12.20 - MON AVIS SUR LE FILM BELLE DE JOUR DE LUIS BUNUEL (1967)


Vu le Film Belle de Jour de Luis Bunuel (1967) avec Catherine Deneuve Michel Piccoli Pierre Clémenti Geneviève Page Jean Sorel Maria Latour Françoise Fabian Macha Méril Francis Blanche Francisco Rabal Iska Khan Bernard Musson François Maistre 

Epouse d'un jeune interne des hopitaux, Pierre, Severine n'a jamais trouvé un véritable plaisir auprès de lui. Un des amis du ménage, play-boy amateur de call-girls, lui glisse un jour l'adresse d'une maison clandestine. Troublée, Severine ne résiste pas à l'envie de s'y rendre et ne tarde pas à devenir la troisieme pensionnaire de Mme Anais. Elle y est appelée Belle de jour car ses visites surviennent chaque après-midi de deux à cinq heures. 

Belle de Jour, c’est un peu le genre de film qui ressemble tellement à son époque qu’on pourrait y sentir la fumée des cafés parisiens et la morale élastique d’une France qui découvre que la « libération des mœurs » pouvait rapidement virer aux terrains glissants… voire boueux. On y trouve ce climat où, tant que ça faisait du fric et que ça choquait juste ce qu’il faut, rien n’était vraiment interdit. Et dans ce cadre-là, Buñuel plante une histoire qui peut aujourd’hui provoquer autant de malaise que de fascination. 

Le film suit Séverine Serizy, jeune bourgeoise glacée en apparence, mariée à un homme qui n’est pourtant « pas moche du tout », mais qui semble aussi transparent que son intérieur bourgeois. Pour tenter de combler un vide intérieur – ou un gouffre, c’est selon – elle glisse doucement mais sûrement dans une maison de passe où elle devient « Belle de Jour », cette fleur qui n’éclot qu’à certaines heures, de 14h à 17h, comme l’annonce fièrement la patronne. Une call-girl de l’après-midi, presque un symbole horticole du refoulé. 

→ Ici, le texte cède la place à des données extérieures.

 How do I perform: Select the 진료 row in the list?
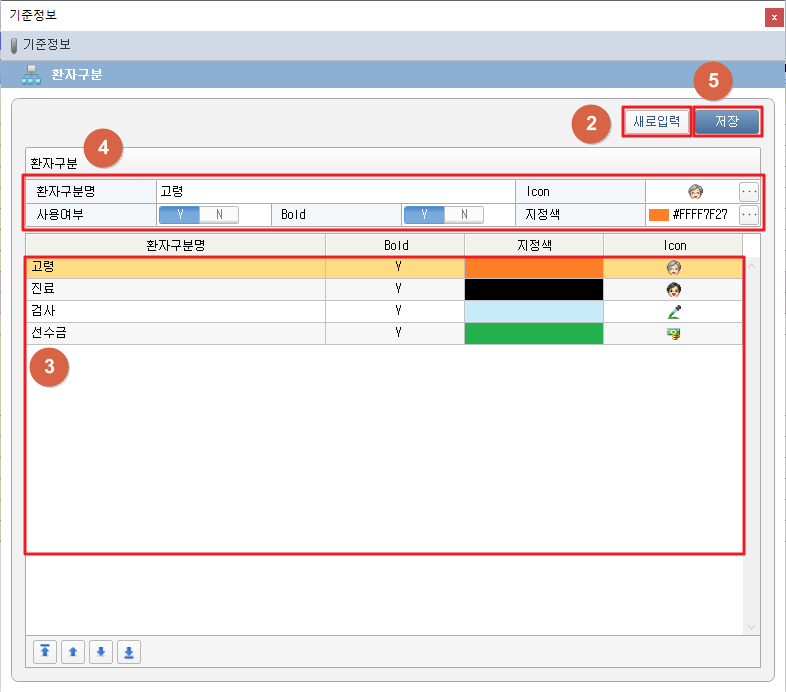point(175,289)
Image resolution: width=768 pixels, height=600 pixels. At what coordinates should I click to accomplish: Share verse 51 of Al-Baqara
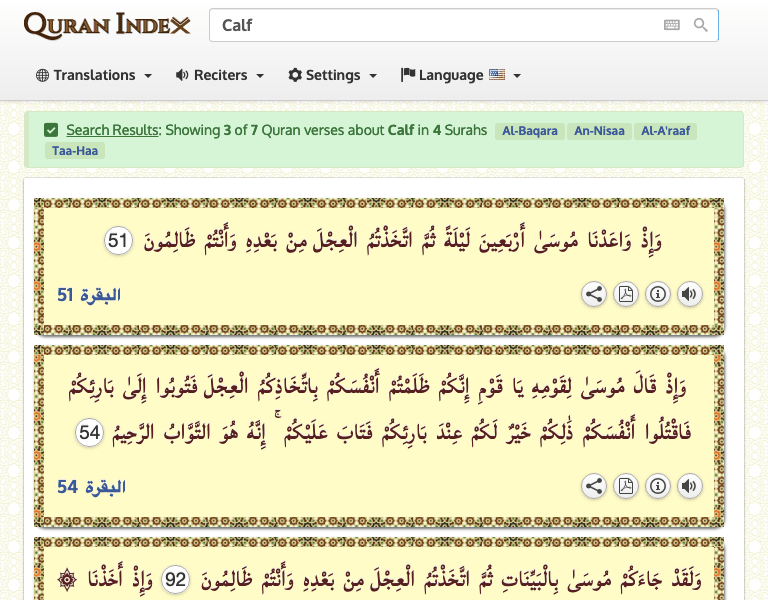(594, 294)
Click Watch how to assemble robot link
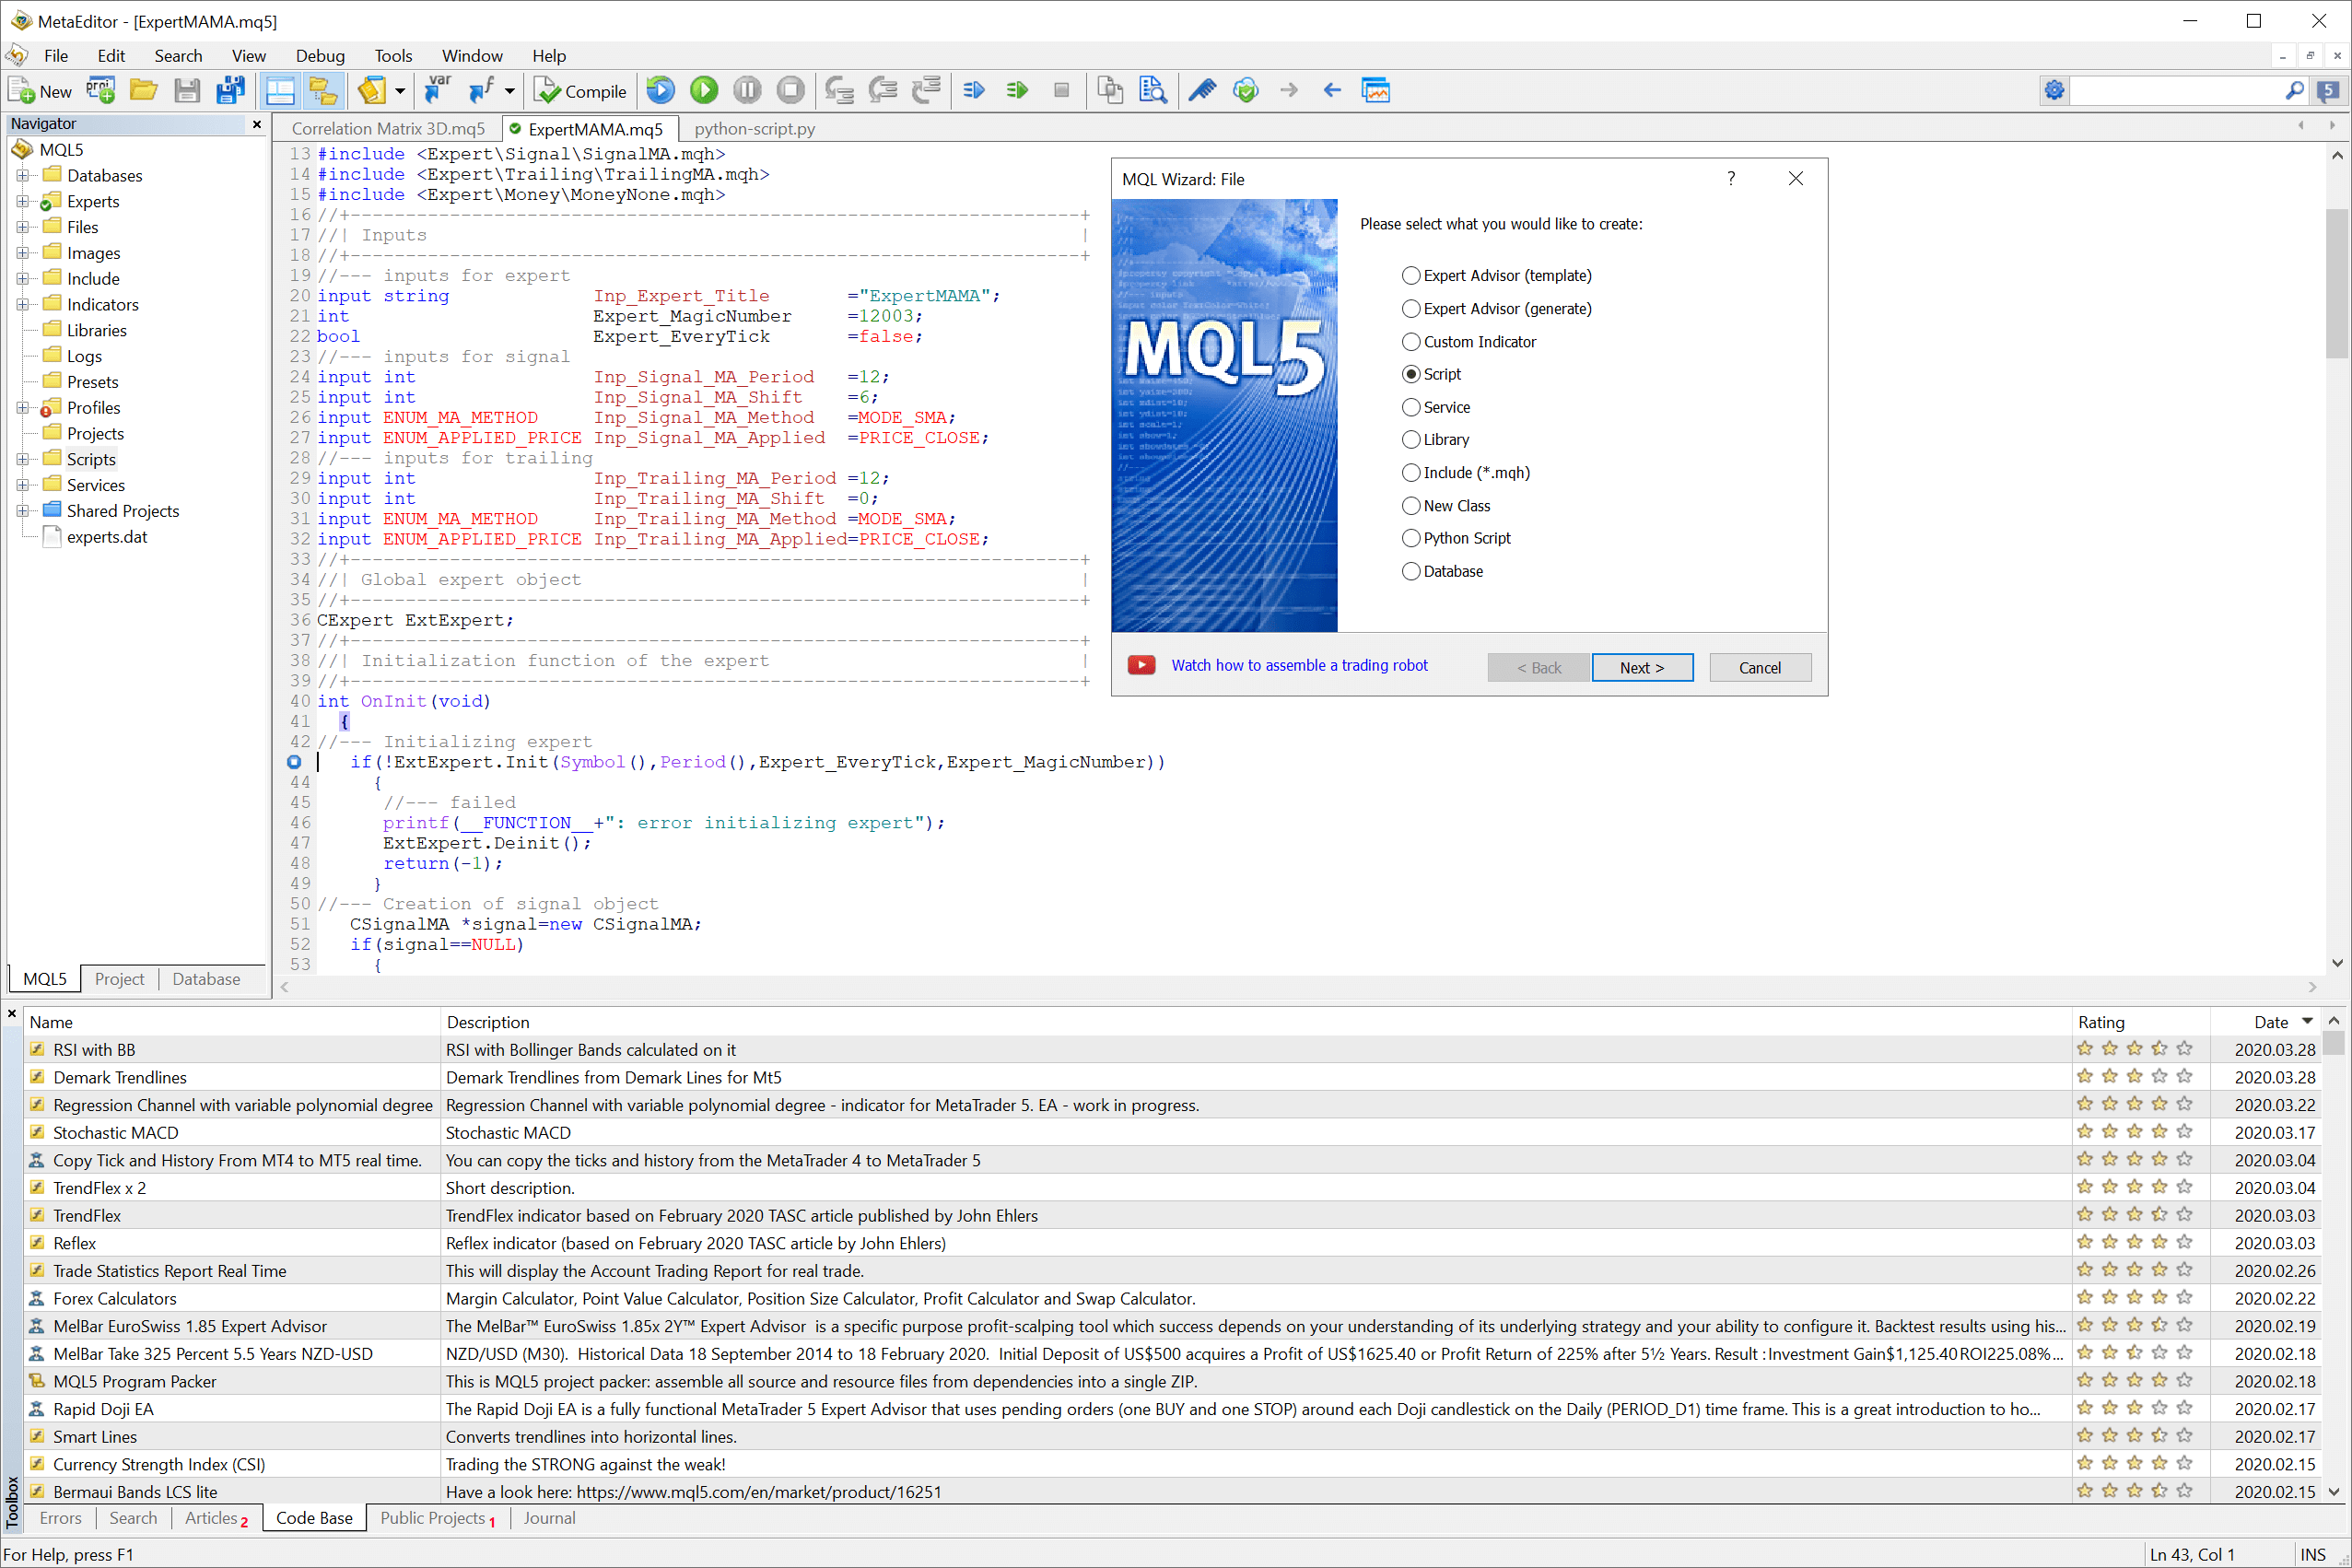The height and width of the screenshot is (1568, 2352). (x=1297, y=667)
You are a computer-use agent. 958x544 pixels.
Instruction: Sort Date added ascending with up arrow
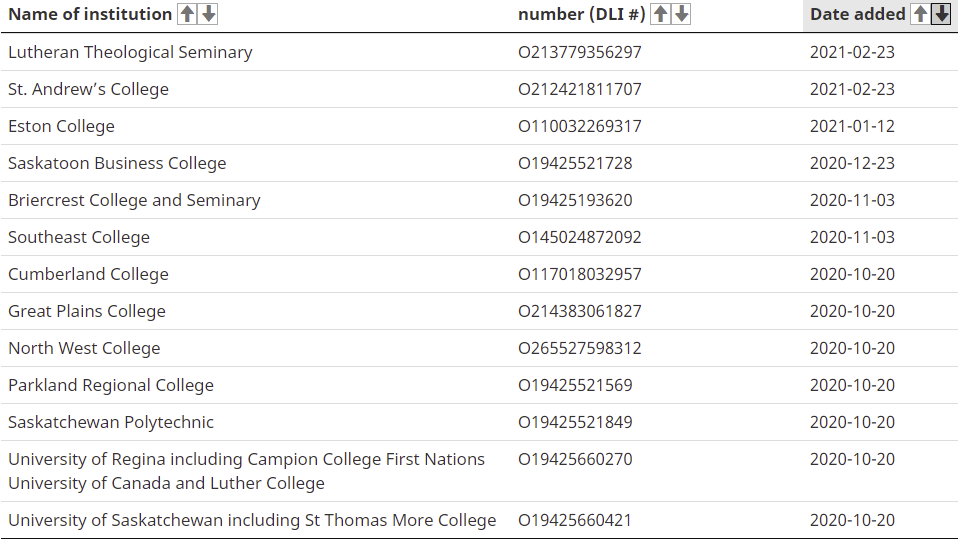tap(920, 14)
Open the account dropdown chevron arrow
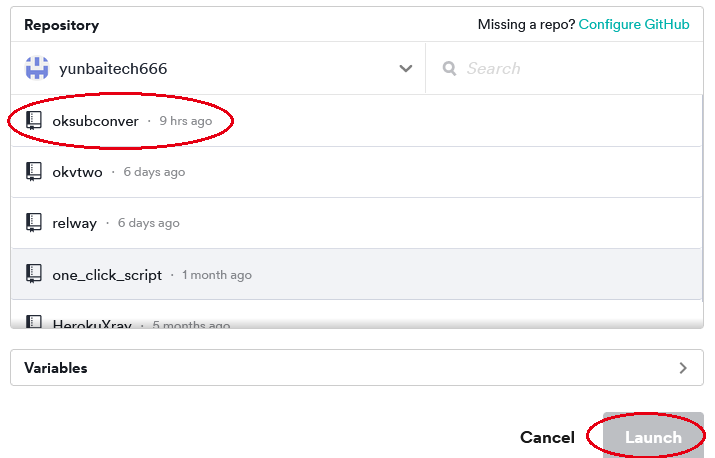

Et c’est là que le film déraille volontairement : voir cette femme profondément perdue s’humilier, se faire malmener, frapper parfois par des pervers notoires, ça a forcément une dimension dérangeante. Même sans être femme ni féministe, il y a un moment où le respect de soi-même et des autres devrait être la base. Mais Séverine, pour se sentir plus vivante, plus épanouie peut-être, croit devoir passer par la prostitution. Drôle de film, si on peut dire. On navigue entre fantasmes, rêves éveillés et pulsions que Buñuel traite avec son ironie presque perfide. 

Et pourtant… ça passe. Ça passe « crème », grâce au talent immense des comédiens et à cette mise en scène prodigieuse. Catherine Deneuve, sensuelle, glacée, soumise, mystérieuse, prend tellement cher que parfois on veut lui tendre un café et lui dire : « Séverine, respire un peu ! » Mais elle est magnifique, de jour comme de nuit, et ses silences sont presque plus parlants que tous les dialogues. Face à elle, Pierre Clémenti, avec ses yeux qui pourraient hypnotiser un lampadaire, irradie un charme dangereux, électrique, presque trop beau pour être vrai. Et Jean Sorel, impeccable dans son rôle de mari aimant mais aveuglé, complète le triangle avec une sobriété désarmante. 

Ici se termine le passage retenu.